Room B1.14 - East Campus - Lugano
Generative models are able to produce diverse, realistic samples. This makes them – and especially their conditional variants – well suited for representing uncertainty through sample diversity. In the recent years, generative adversarial networks (GANs), have found applications in weather and climate data processing. They can be used for common problems in this field, such as generating physical fields from the corresponding in-situ and remote sensing observations, increasing the resolution of observed data, or predicting the time evolution of data fields.

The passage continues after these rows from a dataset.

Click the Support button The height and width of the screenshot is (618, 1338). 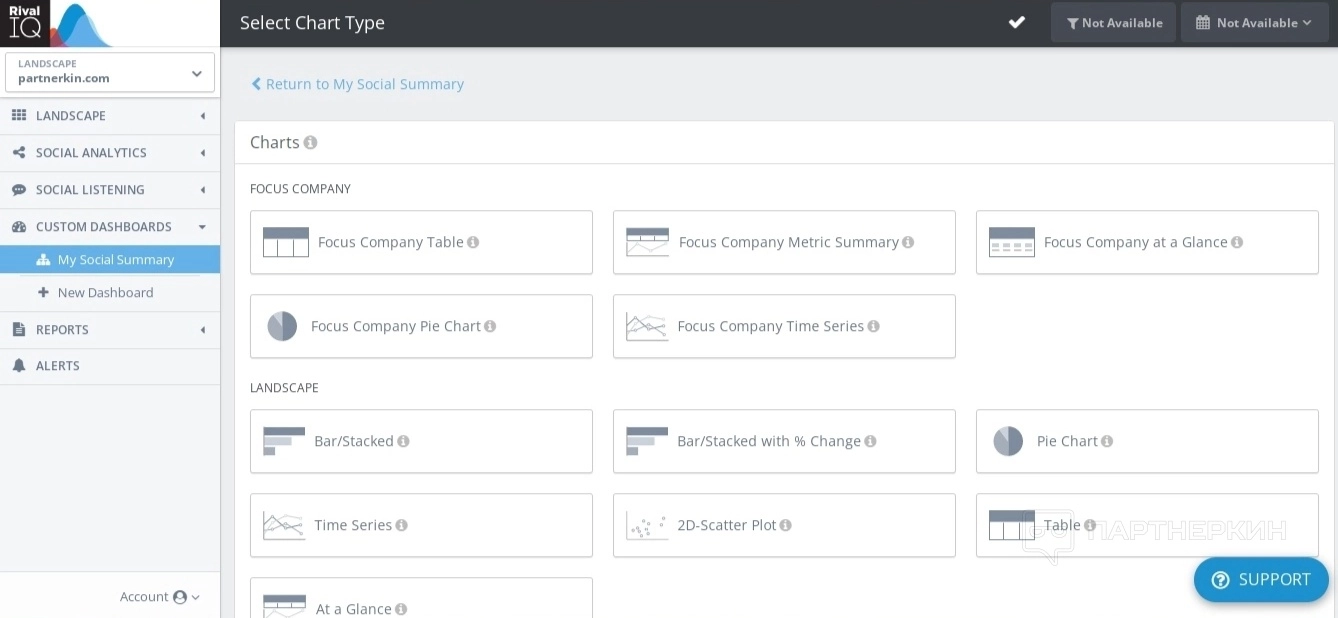coord(1261,580)
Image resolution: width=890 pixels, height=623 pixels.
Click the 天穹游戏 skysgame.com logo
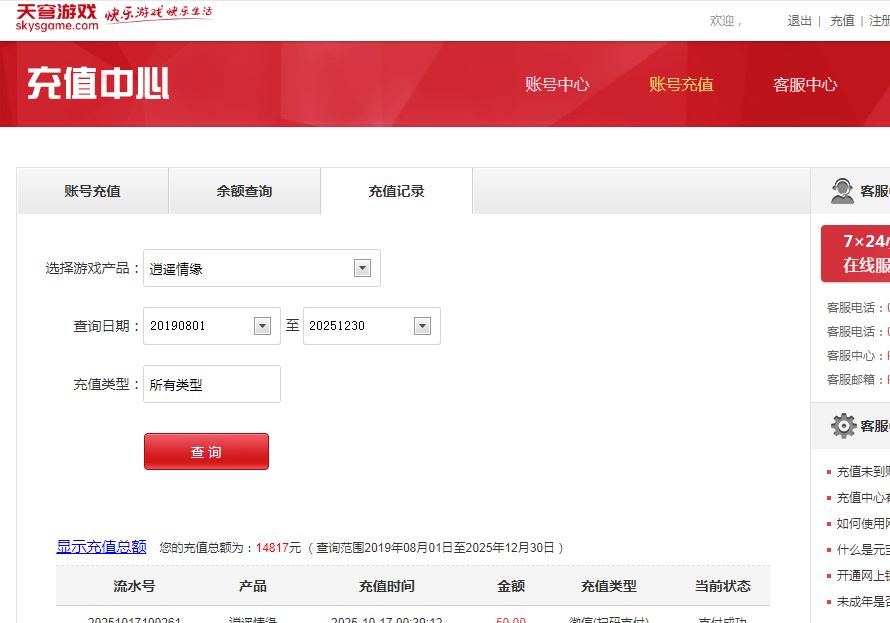pos(57,18)
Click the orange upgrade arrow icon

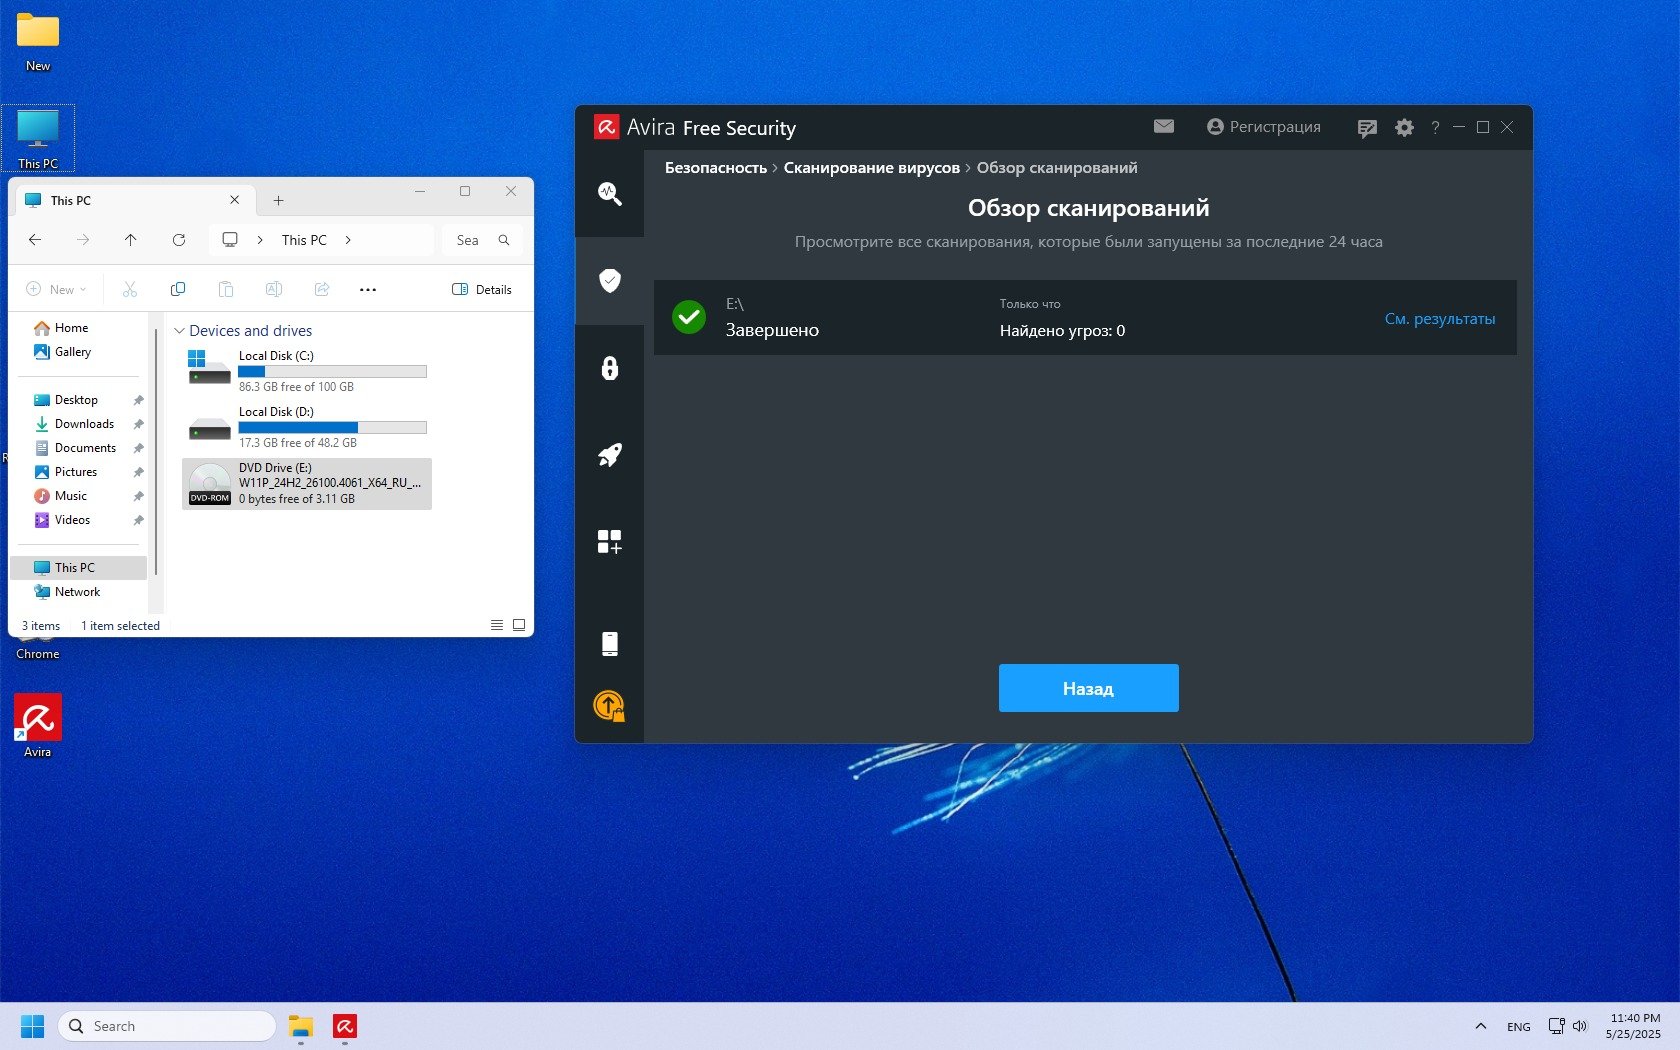[x=609, y=706]
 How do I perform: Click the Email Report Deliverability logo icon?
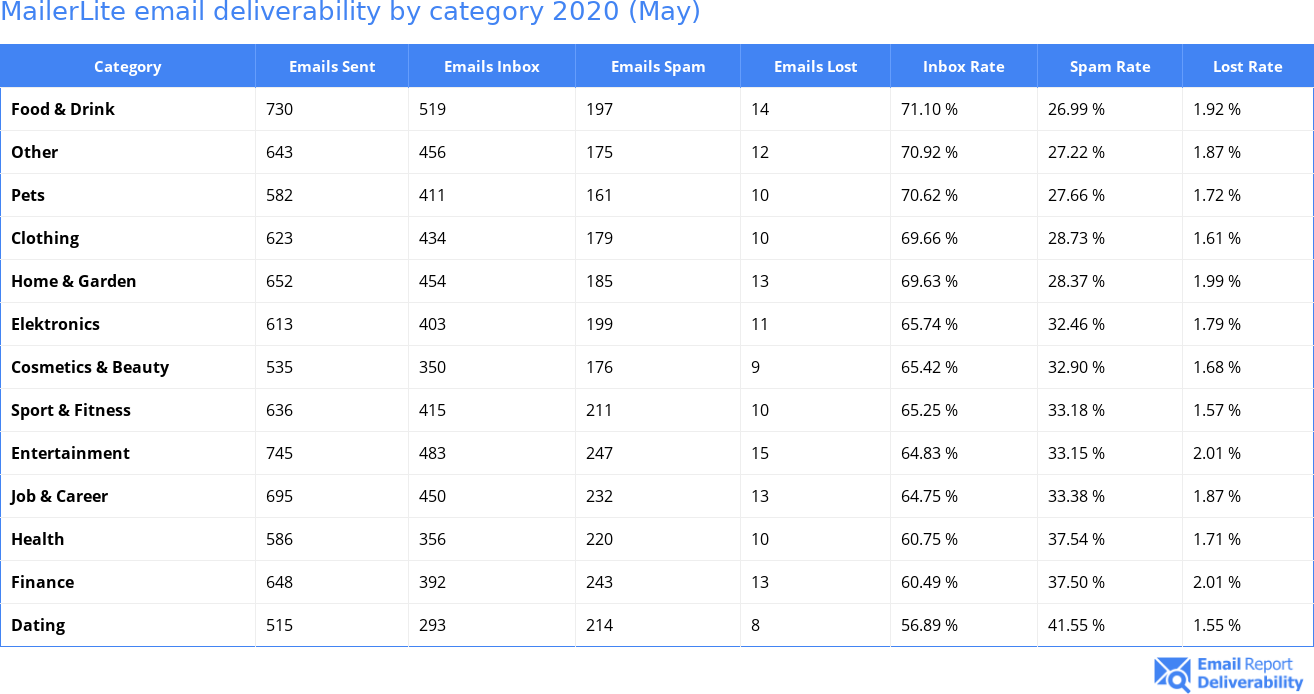tap(1172, 674)
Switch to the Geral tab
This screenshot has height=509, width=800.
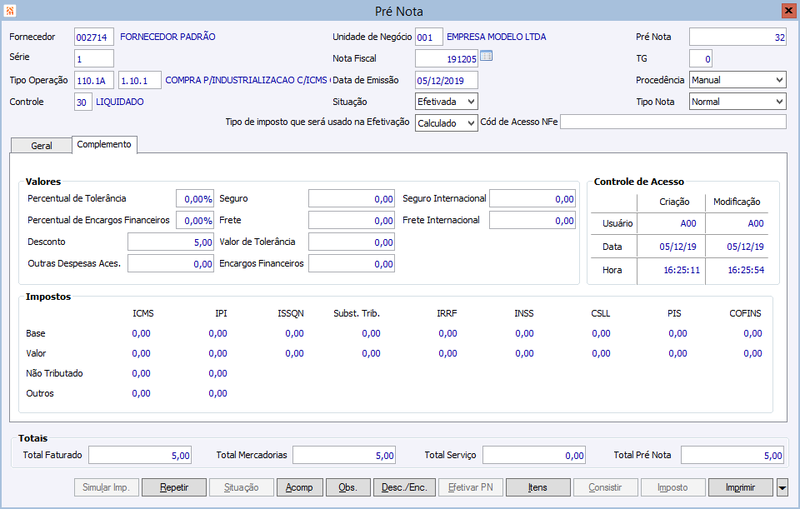pos(41,145)
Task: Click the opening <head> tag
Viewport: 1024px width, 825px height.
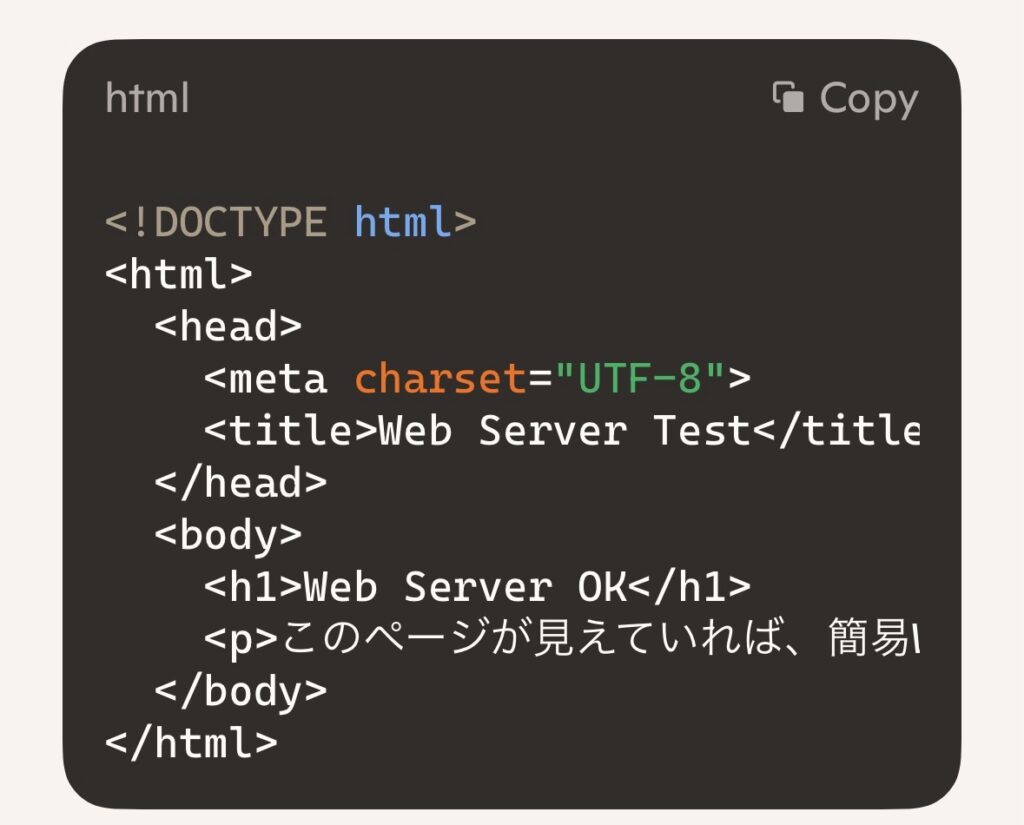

In this presentation, I will give an overview on the applications of generative models in the atmospheric science, with an emphasis on my own work in processing cloud and precipitation observations with them. I will also discuss more generally which problems in climate science could (or already do) benefit from generative models. Furthermore, I will discuss the current challenges and open questions for training generative models for weather and climate applications, and in validating and interpreting their results.
The speaker
Dr. Jussi Leinonen has worked on atmospheric data science problems since his Master’s Thesis research, which concluded in 2007. He received a doctorate from Aalto University in Helsinki, Finland in 2013, having performed the doctoral research at the Finnish Meteorological Institute. He spent 2014-2019 at NASA Jet Propulsion Laboratory in Pasadena, California, working on satellite measurements of clouds and precipitation. At JPL, he developed the first application of GANs on atmospheric data. Dr. Leinonen arrived in Switzerland in April 2019, where he first worked at EPFL on machine learning problems in precipitation measurements. Since October 2020, he has been with MeteoSwiss in Locarno, working on a EUMETSAT fellowship on nowcasting thunderstorms with AI.